For the purposes of our review, it is necessary to determine only whether Central Imports was likely to succeed on the merits of its case, and this would depend upon whether the Beer Industry Fair Dealing Act (Act) (Ill. Rev. Stat. 1987, ch. 43, par. 303(3)(A)) provides adequate grounds for its termination of Central Imports’ distributorship. Section 3 provides in pertinent part:

Ҥ3. Termination and Notice of Cancellation.
(1) Except as provided in subsection (3) of this Section, and except as agreed upon by the parties, no brewer or beer wholesaler may cancel, fail to renew, or otherwise terminate an agreement unless the brewer or wholesaler furnishes prior notification to the affected party in accordance with subsection (2).
(2) The notification required *** shall be in writing and sent to the affected party by certified mail not less than 60 days before the date on which the agreement will be can-celled, not renewed, or otherwise terminated. Such notification shall contain (a) a statement of intention to cancel, failure to renew, or otherwise terminate an agreement, (b) a statement of reasons therefore, and (c) the date on which such action shall take effect.
(3) A brewer may cancel, fail to renew, or otherwise terminate an agreement without furnishing any prior notification for any of the following reasons:
(A) Wholesaler’s failure to pay any account when due and upon demand by the brewer for such payment, in accordance with agreed payment terms.” (Ill. Rev. Stat. 1987, ch. 43, par. 303.)
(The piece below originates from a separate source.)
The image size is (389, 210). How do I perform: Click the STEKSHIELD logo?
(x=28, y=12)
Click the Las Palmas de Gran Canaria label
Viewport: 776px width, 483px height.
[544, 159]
The trial judge found that “there were several demands” made on Central Imports and “that the payment performance was poor and late payments have been made.” The judge went on to conclude, however, that although the brewery had made several demands, the Act provides that proper notice of the manufacturer’s intention to terminate the distributor must be in writing and that the manufacturer must provide the distributor with “a reasonable opportunity to pay” after receiving such notice. Applying this interpretation of the statute, the court determined that the brewery did not make a demand for payment until it sent the termination letter to Central Imports, which did not have an opportunity to respond to the letter before being terminated.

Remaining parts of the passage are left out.